Psychiatric illness is a well-known risk factor at all ages. Some conditions are more specifically pertinent to the young. Apart from depression, these include conduct disorder, dissociative disorders and borderline personality disorder, anorexia and bulimia nervosa, and schizophrenia. When there is more than one disorder then risks are multiplied. In our experience, the following comorbid constellations are especially dangerous: schizophrenia, depression and substance abuse; substance abuse, conduct disorder and depression; affective disorder, eating disorder and anxiety disorders; affective disorder, personality disorder and dissociate disorder.

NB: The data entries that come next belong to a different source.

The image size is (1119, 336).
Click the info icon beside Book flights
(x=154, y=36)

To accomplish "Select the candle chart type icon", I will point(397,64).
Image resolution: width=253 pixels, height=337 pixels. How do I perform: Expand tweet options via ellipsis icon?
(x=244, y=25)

Schizophrenia in the young is paradoxically most dangerous in the better prognosis cases where insight is maintained. As the young person, especially male, realizes that he has an incurable mental illness which is destroying his identity, depression sets in. This can lead to self-medication often with alcohol or other psychoactive substances, which in turn makes for impulsive and faulty decision-making and then subsequent suicide. There is now considerable evidence to show that aggression turned outward does not reduce aggression turned inward but in fact can potentiate inward aggression. Thus, aggressive young people are very prone to suicide and detention centres and juvenile prisons have accordingly high rates of self-harm. When the adolescent with conduct disorder is incarcerated and depressed and when he is using alcohol and drugs his situation becomes all the more dangerous for suicide (Galaif et al. 2007).

Eating disorders are associated with high rates of suicide. Since anorexia nervosa is a disorder of females, this is surprising given the “gender paradox”. However, this disease has the highest standard mortality rate of all psychiatric conditions. Bulimia nervosa is also associated with all forms of suicidal behaviour both fatal and non-fatal. The term multi-impulsive bulimia was coined by Lacey (1993) to describe the combination of impulsive suicidal, sexual and eating behaviour seen in these young women.

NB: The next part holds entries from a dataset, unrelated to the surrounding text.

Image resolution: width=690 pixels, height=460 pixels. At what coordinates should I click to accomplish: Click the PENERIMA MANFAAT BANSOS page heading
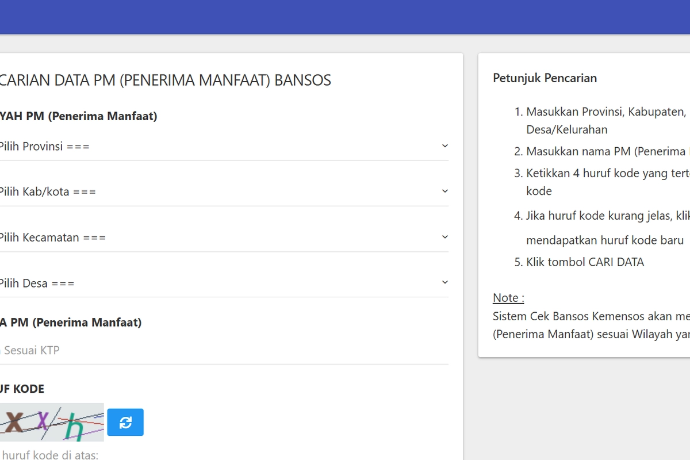click(x=166, y=81)
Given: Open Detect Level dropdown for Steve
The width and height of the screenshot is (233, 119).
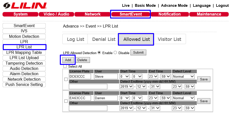Looking at the screenshot, I should 183,76.
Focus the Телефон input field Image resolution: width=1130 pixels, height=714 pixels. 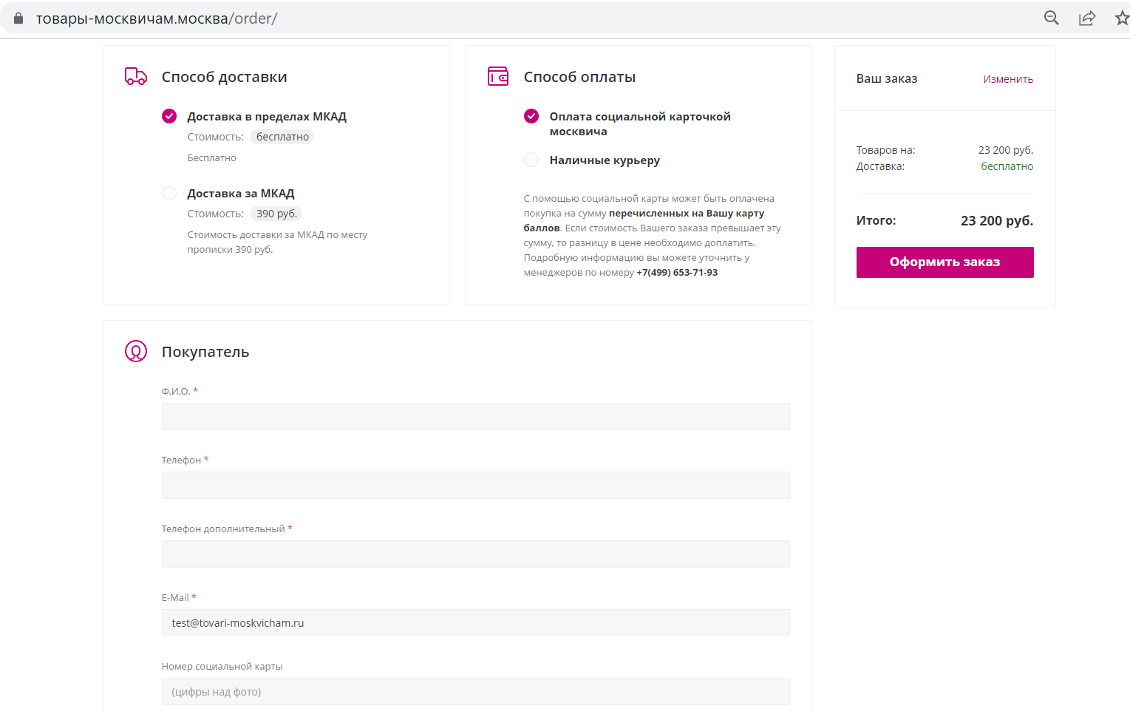point(475,485)
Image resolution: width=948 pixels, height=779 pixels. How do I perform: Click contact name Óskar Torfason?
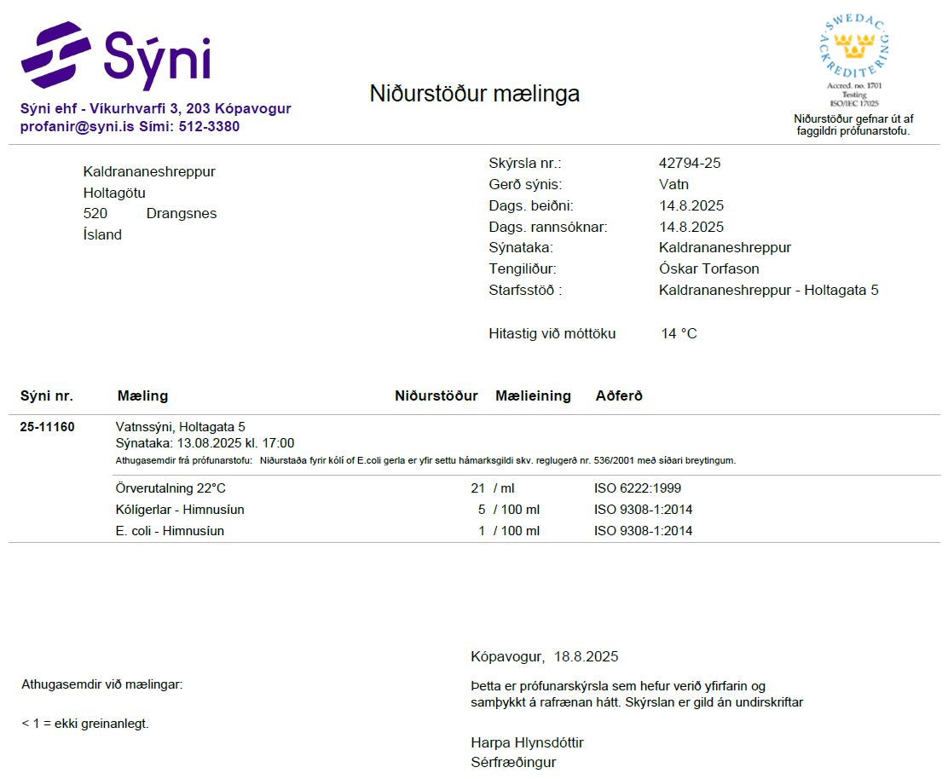point(708,269)
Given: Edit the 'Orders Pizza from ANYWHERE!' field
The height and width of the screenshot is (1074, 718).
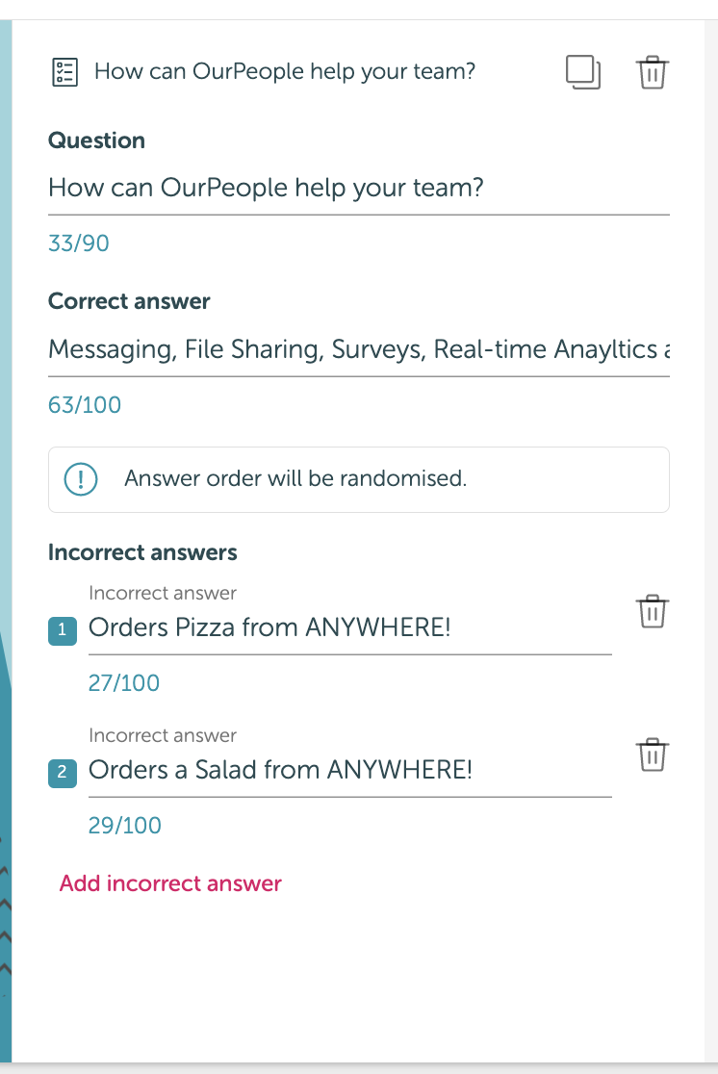Looking at the screenshot, I should pos(350,627).
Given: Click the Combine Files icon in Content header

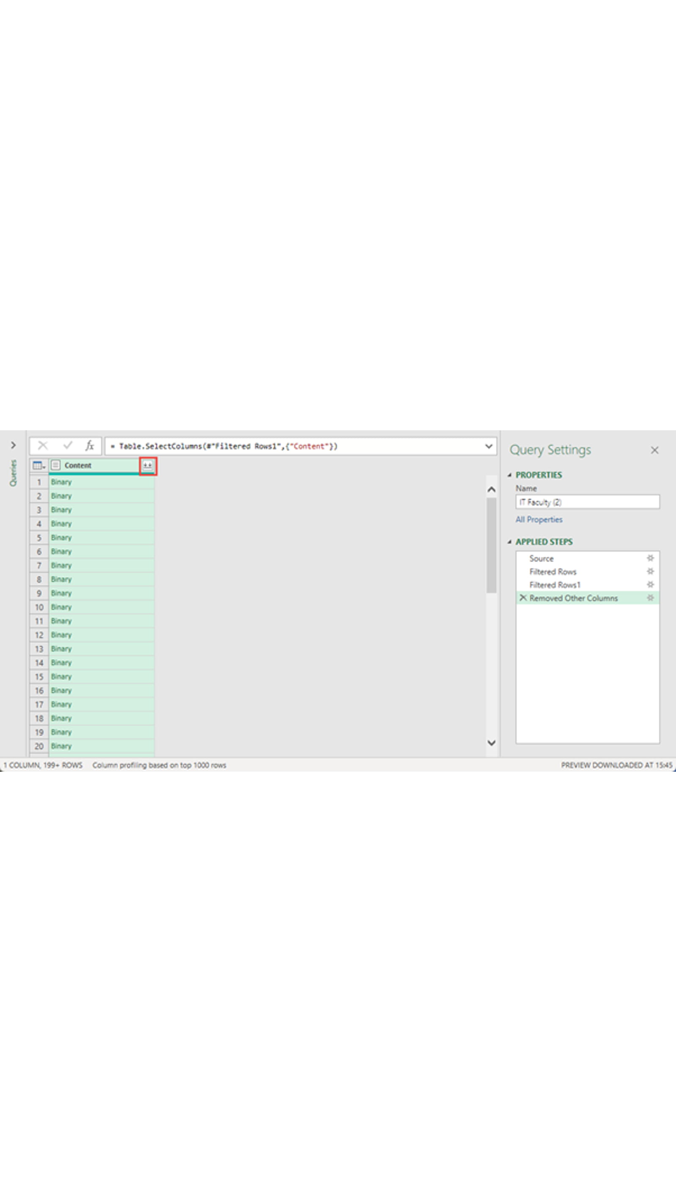Looking at the screenshot, I should (147, 466).
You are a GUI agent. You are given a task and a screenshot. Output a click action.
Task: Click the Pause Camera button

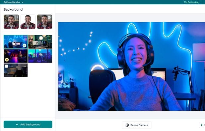(137, 125)
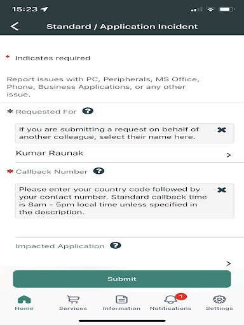Open the Information tab

click(x=121, y=303)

Borderline personality disorder is also prominently a condition found in young adolescent women. The hallmark of this disorder is non-fatal suicidal behaviour, however completed suicide is not rare in these patients. These girls are often prone to dissociative states, commonly related to childhood sexual trauma. These dissociative states are often potent proximal risk factors for suicide in young women (Stanley and Jones 2009).

5 Personality Constellations

Suicidal behaviour in adolescence is very heterogeneous and can occur within the context of a variety of personality constellations. Three such sets are narcissism, perfectionism and the inability to tolerate failure; impulsive and aggressive characteristics combined with over sensitivity to life stress and hopelessness are often related to underlying depression and mental illness.

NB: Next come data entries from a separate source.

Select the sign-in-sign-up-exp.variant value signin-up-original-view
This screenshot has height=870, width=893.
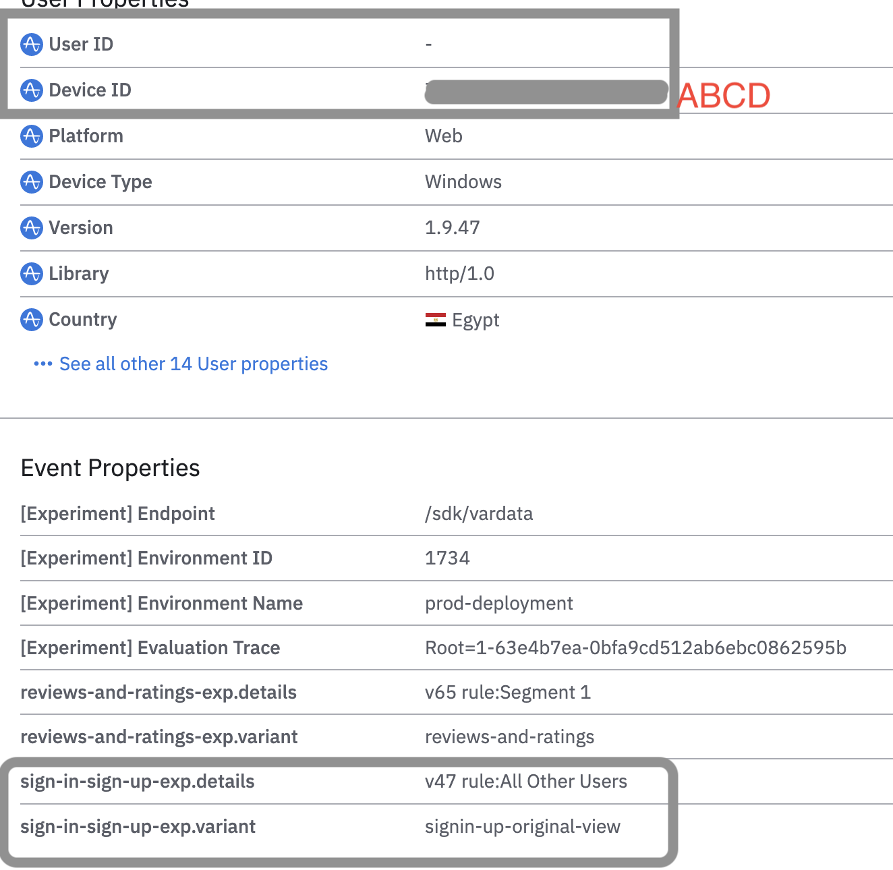523,826
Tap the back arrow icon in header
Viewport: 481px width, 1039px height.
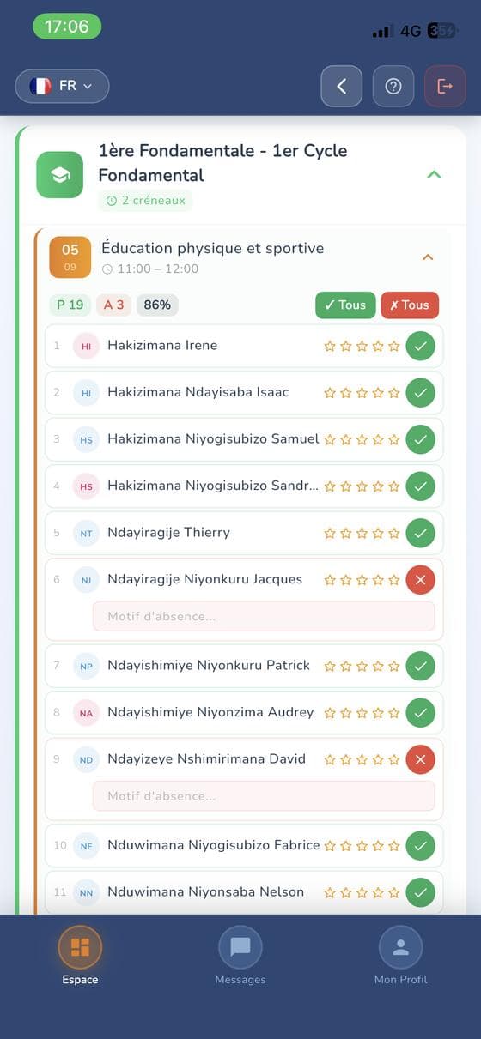click(x=342, y=87)
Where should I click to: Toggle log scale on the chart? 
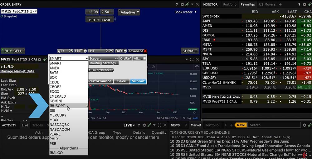click(190, 118)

The narcissistic and perfectionist constellation was very evident in a group of soldiers who committed suicide and who were investigated as part of a psychological autopsy study (Apter et al. 1993, 2008). These soldiers showed strong narcissistic and perfectionist patterns, schizoid traits in their personality, a strong need to prove their worth, high self-expectations and hopes and were termed by those who knew them as being private and isolated people. The following is a fictitious conglomerate picture of a subset of cases—it does not refer to any particular individual.

Daniel was a 20-year-old officer when he killed himself. His family was achievement oriented and had high moral standards Their ideals stressed controlling one’s emotions and living up to high standards. Daniel was a natural leader and popular with his teachers and peers. In the army he excelled and was selected as an instructor for new recruits. His superiors commended him for his ability to perform under stress. He became totally involved in his new duties. He vowed that his platoon would win the prize for the best performance but although they did rather well, their overall performance rating was only average. Following the course graduation ceremony Daniel went to his room and shot himself.

Levi et al. (2008) have formulated a model to explain these types of suicide as follows: severe mental pain along with communication difficulty and the inability to ask for help lead to a high risk for suicide. As men in general have more difficulty in asking for help, this model might even explain why men are at higher risk for suicide than women.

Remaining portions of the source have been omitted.